The FBI and most cyber experts advise that companies shouldn’t pay the ransom. Much like with the rest of the technology landscape, however, best practise and reality don’t always match up. Even the FBI has occasionally advised companies to pay up if the ransomware is too good.

“We’ve seen many instances where it’s just easier to decrypt the files on disk than to try to redeploy a backup,” says Kleczynski.

“I don’t get the stigma around paying the ransom. I wouldn’t, but I don’t get the stigma. Let’s put some humanity into this: you’re a student who has no backups, you’ve been working on your PhD, your thesis, for two years, and that’s your only option. The FBI says don’t. What do you do?”

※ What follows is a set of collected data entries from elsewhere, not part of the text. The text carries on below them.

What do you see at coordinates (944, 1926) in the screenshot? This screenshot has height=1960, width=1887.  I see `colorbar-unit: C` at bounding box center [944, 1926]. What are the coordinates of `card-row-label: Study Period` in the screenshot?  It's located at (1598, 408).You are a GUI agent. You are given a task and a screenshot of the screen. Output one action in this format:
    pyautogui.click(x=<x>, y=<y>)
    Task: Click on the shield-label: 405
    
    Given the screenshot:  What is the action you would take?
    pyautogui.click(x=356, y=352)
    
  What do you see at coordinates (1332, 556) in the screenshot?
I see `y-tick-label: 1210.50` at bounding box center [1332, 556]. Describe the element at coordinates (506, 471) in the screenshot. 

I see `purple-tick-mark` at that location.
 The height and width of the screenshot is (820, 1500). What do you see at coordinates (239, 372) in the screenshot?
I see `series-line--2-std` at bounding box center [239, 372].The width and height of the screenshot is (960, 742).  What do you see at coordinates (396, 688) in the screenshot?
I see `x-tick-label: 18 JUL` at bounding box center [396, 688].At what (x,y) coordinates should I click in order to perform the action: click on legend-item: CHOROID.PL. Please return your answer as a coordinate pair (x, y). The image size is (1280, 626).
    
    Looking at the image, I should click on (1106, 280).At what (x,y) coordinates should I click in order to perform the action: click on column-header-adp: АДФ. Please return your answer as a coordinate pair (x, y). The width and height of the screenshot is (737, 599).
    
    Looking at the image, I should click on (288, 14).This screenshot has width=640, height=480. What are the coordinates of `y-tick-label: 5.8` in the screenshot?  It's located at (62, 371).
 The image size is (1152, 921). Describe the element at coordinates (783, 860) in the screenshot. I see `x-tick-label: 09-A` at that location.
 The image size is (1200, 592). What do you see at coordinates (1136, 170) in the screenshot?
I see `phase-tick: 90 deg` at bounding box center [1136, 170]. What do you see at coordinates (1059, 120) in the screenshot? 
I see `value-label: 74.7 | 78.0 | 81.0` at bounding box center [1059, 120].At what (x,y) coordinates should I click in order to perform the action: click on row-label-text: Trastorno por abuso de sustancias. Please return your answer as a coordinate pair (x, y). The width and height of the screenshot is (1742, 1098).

The previously mentioned Citrix study found that 42% of UK companies apparently have a stockpile of digital currencies, averaging 23 bitcoins (valued at around $69,000). A third of those companies hoarding have more than 30 bitcoins (valued at around $90,000) in hand. Interestingly, the study also suggested companies with between 250-500 employees were more likely to have a cryptocurrency stash than larger ones with 1,000+ employees. Possibly because larger companies are more likely to have backups and security in place which make ransomware less effective. Lyne, however, is wary of such planning.

“I’m not saying maybe it’s not a good idea for a big business to have that option, given some ransomware has an unlock timer that starts deleting files very quickly. But banking on it as your strategy I think is terrible advice. You’re trusting cyber criminals to be honest. Granted, a lot of ransomware campaigns are incentivised, but they don’t all do that. And some of them come back and extort you for more because they know you pay.”

The other issue, he argues, is the fact there’s a lot of ransomware out in the wild that you simply can’t undo: the payment channels have fallen over, or they feature email addresses you can no longer contact, the bitcoin wallets are no longer in the control of cyber criminals, or they just abandoned it because they felt the heat of law enforcement. “There’s ransomware out there that’s inadvertently moved onto shredware or destructionware, and you can’t depend on being able to pay and get your data back.”

Ultimately, it’s hard to fault hoarding bitcoins as a final reserve strategy, but investing your money correctly in the first place makes more sense. “You need to invest in prevention, having a business continuity strategy, doing the right things in the first place, or you will regret it.”